Family friendly Indian meals
Posted on July 24 2015
I’m delighted to introduce mum of four, Clare Keylock’s, next food post. My husband, Dave, and I are excited to try all these recipes as we are huge fans of Indian food. I think this stems from our time spent in Glasgow – Indian food is a huge deal there. We miss it! Luckily for us, our local convenience store, which has been run by the same couple for 31 years, has a large stash of homemade curries in the freezer section of the shop for us all to buy. They certainly help to fill the massive curry void we felt when we moved down south! In fact, I think we might be Rekha’s best customers!
Take it away Clare…
A few months ago we set off on an amazing trip to India, Sri Lanka and the Maldives. It was a fantastic trip; enriching, eye opening and full of moments we will never forget. And the best thing? I was with my little (or big in most people’s eyes!) family for 3 whole weeks, just wonderful.
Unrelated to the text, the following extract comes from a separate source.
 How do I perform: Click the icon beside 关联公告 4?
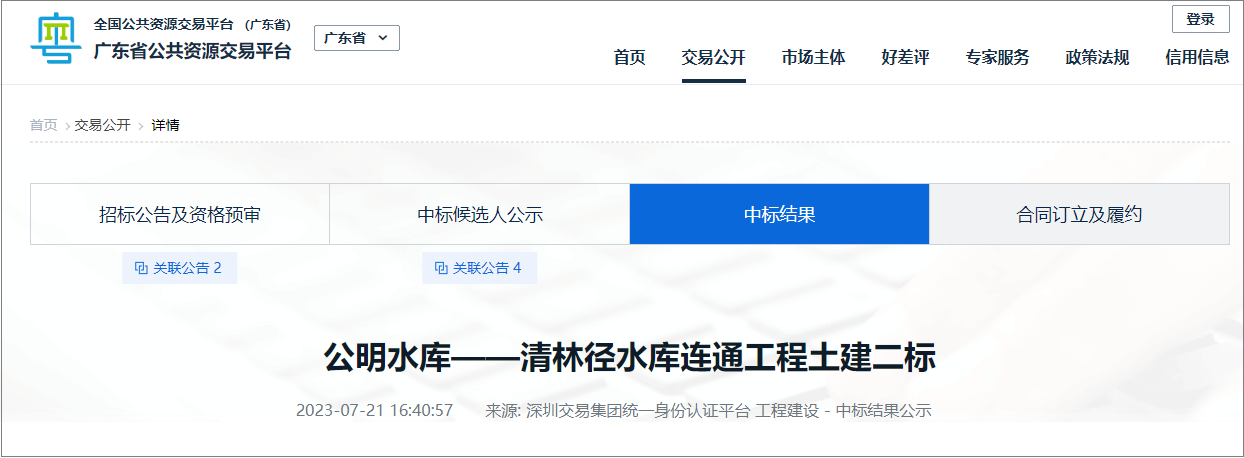coord(441,268)
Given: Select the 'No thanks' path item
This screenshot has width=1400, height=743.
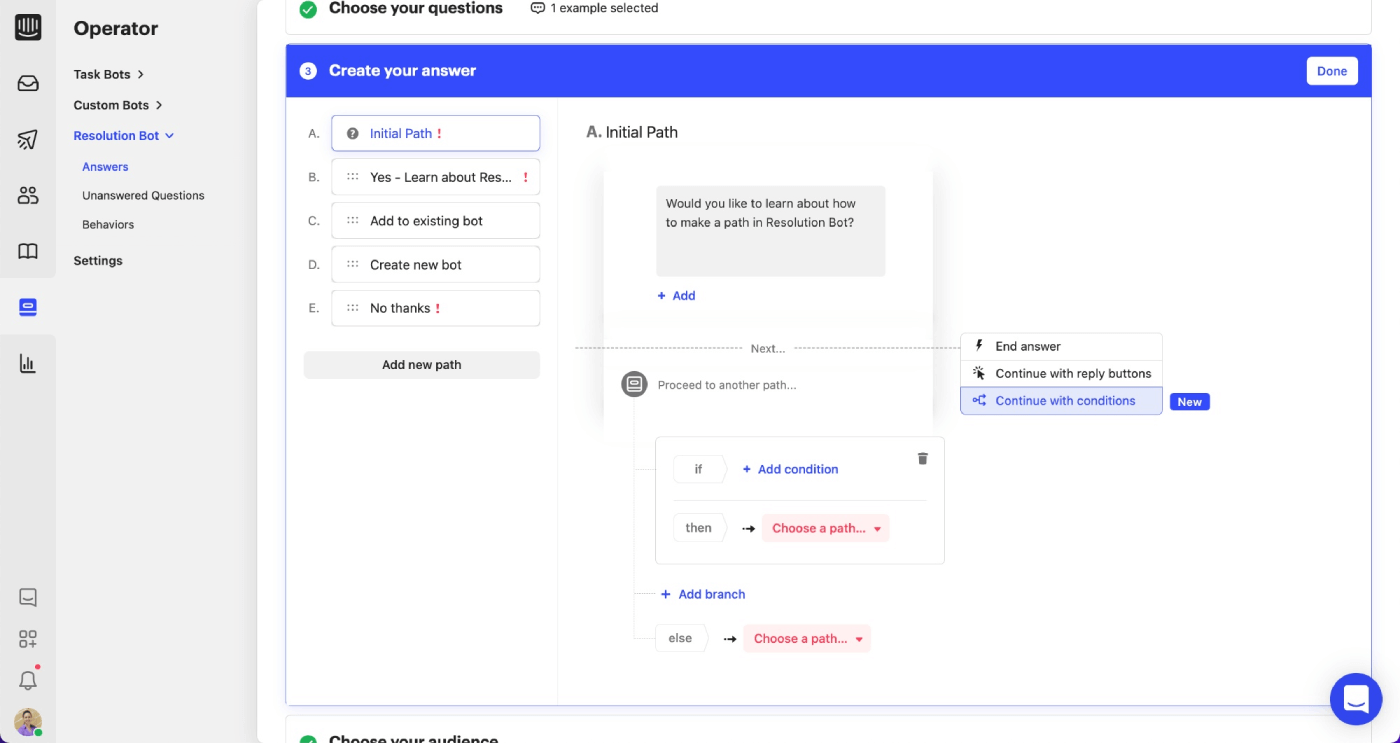Looking at the screenshot, I should coord(435,308).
My family and I sat on the “Diana” bench in front of the amazing Taj Mahal. Not hot at all!
It was a chance to unwind, discover 3 new countries, sample new foods and enjoy our children wholeheartedly without any distractions.
India has always been top of my ‘go to’ list. Since my textile days at college I had always wanted to go there; see the gorgeous fabrics, the beautiful architecture, and to taste the wonderful cuisine.
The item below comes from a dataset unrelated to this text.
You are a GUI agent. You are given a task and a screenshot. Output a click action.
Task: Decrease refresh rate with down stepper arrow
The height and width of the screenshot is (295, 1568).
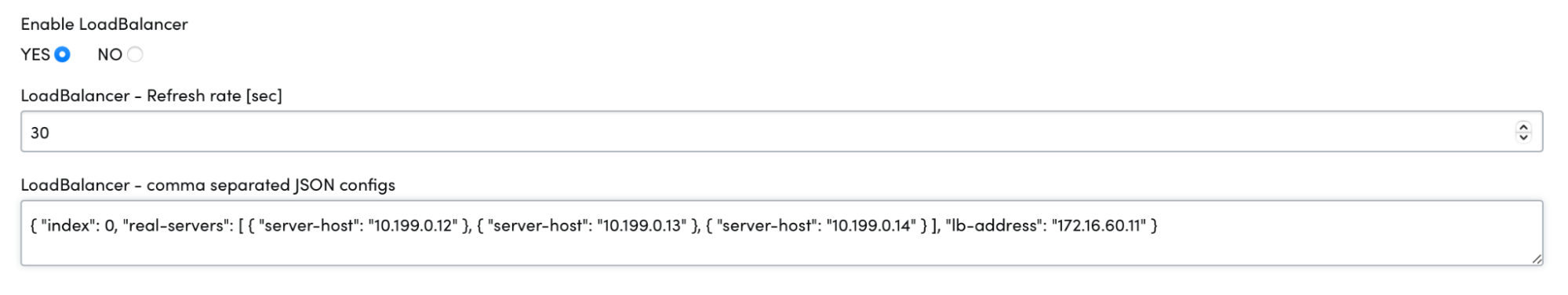coord(1523,137)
Old Delhi – high up on the rooftops of the spice market
I’ve had a food crush on India for as long as I can remember so I was ‘over the moon’ to be finally going. We are very fortunate to have friends that live in Gurgaon; great friends who we met when we lived in America. It was fantastic to see them and hit India together, to be shown around by folks that really know the area was brilliant and we squeezed tons into our 4 days there thanks to their knowledge and great planning. They really did spoil us.
One of the many fruit and veg stalls in Old Delhi
The food was a major treat for us all from the way it is displayed (gorgeous market stalls full of fruits and veg), to the locals cooking on the side of the roads.
Bags of dried red chillies
The spice markets where the fantastic aromas fill the air were incredible and the children were transfixed watching the old and the very young carrying rice, spices and all sorts on their heads (see lady carrying cowpats for fuel in the photos).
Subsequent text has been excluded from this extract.